Nothing but a number is expected: the count of lines in the data below that include "field".

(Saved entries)
- - - -
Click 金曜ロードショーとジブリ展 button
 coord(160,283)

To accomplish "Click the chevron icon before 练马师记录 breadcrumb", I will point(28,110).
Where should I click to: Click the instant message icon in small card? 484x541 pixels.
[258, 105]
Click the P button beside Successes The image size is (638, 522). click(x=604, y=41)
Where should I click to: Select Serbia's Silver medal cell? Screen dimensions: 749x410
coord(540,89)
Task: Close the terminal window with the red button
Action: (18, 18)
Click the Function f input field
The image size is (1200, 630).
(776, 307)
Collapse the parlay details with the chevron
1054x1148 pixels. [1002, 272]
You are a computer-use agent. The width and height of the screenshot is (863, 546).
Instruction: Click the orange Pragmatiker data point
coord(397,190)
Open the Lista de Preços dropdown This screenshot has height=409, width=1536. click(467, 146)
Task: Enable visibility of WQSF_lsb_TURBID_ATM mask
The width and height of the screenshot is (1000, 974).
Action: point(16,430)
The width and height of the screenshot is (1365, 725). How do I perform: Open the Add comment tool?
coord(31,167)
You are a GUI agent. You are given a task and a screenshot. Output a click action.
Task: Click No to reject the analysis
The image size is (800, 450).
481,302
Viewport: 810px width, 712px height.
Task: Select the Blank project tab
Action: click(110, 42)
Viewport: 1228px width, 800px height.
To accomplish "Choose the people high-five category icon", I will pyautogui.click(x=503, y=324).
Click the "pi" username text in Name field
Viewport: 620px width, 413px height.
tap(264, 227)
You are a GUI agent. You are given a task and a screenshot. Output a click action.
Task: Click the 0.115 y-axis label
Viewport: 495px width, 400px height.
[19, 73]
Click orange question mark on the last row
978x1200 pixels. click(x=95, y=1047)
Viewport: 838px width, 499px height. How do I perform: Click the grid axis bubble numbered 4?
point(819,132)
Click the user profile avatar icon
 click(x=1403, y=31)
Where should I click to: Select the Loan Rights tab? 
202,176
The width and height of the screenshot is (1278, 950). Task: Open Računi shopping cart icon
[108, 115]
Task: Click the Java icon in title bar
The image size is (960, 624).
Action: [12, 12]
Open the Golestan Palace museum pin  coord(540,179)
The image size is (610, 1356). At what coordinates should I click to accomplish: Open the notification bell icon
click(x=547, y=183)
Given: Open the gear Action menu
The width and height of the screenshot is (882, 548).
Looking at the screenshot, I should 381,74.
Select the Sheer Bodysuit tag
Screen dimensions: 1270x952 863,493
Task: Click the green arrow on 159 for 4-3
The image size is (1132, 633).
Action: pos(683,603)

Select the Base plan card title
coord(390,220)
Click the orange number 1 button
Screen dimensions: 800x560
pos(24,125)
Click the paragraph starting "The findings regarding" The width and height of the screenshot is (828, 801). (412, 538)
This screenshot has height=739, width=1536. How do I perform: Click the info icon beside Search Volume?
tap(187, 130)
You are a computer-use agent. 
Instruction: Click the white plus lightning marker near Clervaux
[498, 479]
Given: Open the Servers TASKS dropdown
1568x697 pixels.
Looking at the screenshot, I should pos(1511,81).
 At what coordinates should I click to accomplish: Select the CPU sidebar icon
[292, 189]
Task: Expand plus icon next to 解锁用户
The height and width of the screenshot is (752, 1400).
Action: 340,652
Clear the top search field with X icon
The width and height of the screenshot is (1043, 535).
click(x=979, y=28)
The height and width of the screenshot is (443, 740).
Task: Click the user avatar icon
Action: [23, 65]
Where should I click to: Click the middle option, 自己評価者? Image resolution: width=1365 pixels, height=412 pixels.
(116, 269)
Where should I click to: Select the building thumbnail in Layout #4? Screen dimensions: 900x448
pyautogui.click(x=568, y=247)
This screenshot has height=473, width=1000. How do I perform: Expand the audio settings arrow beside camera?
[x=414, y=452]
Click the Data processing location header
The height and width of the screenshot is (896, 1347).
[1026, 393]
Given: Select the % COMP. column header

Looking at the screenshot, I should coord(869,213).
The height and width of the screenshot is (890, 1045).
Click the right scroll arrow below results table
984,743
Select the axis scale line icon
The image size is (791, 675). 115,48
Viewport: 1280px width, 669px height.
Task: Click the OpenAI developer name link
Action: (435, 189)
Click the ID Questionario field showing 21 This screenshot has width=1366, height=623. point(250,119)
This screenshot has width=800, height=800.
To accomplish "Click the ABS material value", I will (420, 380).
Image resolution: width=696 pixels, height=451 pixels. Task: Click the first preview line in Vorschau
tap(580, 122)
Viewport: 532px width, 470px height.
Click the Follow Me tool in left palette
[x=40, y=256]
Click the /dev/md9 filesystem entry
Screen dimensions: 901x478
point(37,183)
- - - -
**RESPONSE AREA**
4